Stored data entries:
┄┄┄┄┄┄┄┄┄┄┄┄┄┄┄┄┄┄┄┄

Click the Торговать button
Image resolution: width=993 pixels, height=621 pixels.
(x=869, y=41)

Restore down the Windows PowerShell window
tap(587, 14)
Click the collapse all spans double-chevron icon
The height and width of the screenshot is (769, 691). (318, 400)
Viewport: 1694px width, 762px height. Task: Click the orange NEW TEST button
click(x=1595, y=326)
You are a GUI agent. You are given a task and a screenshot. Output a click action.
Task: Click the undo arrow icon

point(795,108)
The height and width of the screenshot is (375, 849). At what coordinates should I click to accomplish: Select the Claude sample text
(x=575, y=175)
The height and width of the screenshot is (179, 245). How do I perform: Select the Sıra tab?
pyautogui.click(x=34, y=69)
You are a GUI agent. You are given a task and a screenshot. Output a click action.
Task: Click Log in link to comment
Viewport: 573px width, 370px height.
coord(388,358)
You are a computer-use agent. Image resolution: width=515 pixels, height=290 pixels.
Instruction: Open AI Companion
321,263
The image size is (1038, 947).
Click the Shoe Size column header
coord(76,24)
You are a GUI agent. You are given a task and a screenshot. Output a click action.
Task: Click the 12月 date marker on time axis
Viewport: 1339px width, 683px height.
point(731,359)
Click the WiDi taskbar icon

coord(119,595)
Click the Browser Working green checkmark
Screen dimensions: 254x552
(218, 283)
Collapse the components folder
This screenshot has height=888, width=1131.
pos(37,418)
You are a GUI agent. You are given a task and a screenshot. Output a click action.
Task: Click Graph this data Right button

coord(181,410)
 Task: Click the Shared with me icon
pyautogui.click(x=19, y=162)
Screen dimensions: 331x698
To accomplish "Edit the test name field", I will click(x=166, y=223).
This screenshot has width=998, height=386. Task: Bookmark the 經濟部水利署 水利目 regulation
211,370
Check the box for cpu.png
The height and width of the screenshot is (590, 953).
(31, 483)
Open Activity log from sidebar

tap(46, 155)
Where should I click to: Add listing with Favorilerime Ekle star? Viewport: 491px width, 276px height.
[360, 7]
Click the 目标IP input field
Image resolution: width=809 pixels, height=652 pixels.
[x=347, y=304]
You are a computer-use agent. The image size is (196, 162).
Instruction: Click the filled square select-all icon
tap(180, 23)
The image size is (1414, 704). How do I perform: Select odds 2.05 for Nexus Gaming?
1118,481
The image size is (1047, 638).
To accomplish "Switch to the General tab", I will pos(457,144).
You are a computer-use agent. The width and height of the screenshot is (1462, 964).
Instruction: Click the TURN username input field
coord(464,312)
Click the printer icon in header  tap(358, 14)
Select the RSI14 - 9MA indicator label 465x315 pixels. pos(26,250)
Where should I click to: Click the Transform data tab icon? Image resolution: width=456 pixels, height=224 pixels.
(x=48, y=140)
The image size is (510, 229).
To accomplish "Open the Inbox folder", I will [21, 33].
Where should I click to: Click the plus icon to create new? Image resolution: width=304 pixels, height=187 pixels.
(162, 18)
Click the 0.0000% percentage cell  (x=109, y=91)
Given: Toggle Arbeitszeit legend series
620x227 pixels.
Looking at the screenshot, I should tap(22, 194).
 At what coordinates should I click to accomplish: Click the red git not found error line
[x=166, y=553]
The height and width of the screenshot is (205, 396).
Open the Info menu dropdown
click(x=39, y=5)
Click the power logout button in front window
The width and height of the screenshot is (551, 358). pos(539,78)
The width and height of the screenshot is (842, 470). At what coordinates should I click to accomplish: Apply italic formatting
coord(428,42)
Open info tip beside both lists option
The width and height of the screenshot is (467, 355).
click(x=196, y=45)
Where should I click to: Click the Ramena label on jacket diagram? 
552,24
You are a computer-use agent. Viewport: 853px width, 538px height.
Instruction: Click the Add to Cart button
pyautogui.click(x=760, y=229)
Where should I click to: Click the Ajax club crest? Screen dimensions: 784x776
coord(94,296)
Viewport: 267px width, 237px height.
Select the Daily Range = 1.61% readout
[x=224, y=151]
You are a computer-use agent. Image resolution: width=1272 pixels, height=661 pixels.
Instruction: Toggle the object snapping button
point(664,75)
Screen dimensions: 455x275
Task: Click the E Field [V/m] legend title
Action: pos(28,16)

┄┄┄┄┄┄┄┄┄┄┄┄┄┄┄┄┄┄┄┄

▶ _Exercise goal_:
Copy out each line of the records that holds the string "computer".

▶ _Response_:
You are a computer-use agent. Image resolution: width=515 pixels, height=290 pixels.
You are a computer-use agent. The image size is (196, 162).
You are a computer-use agent. The width and height of the screenshot is (1462, 964).
You are a computer-use agent. Viewport: 853px width, 538px height.
You are a computer-use agent. Image resolution: width=1272 pixels, height=661 pixels.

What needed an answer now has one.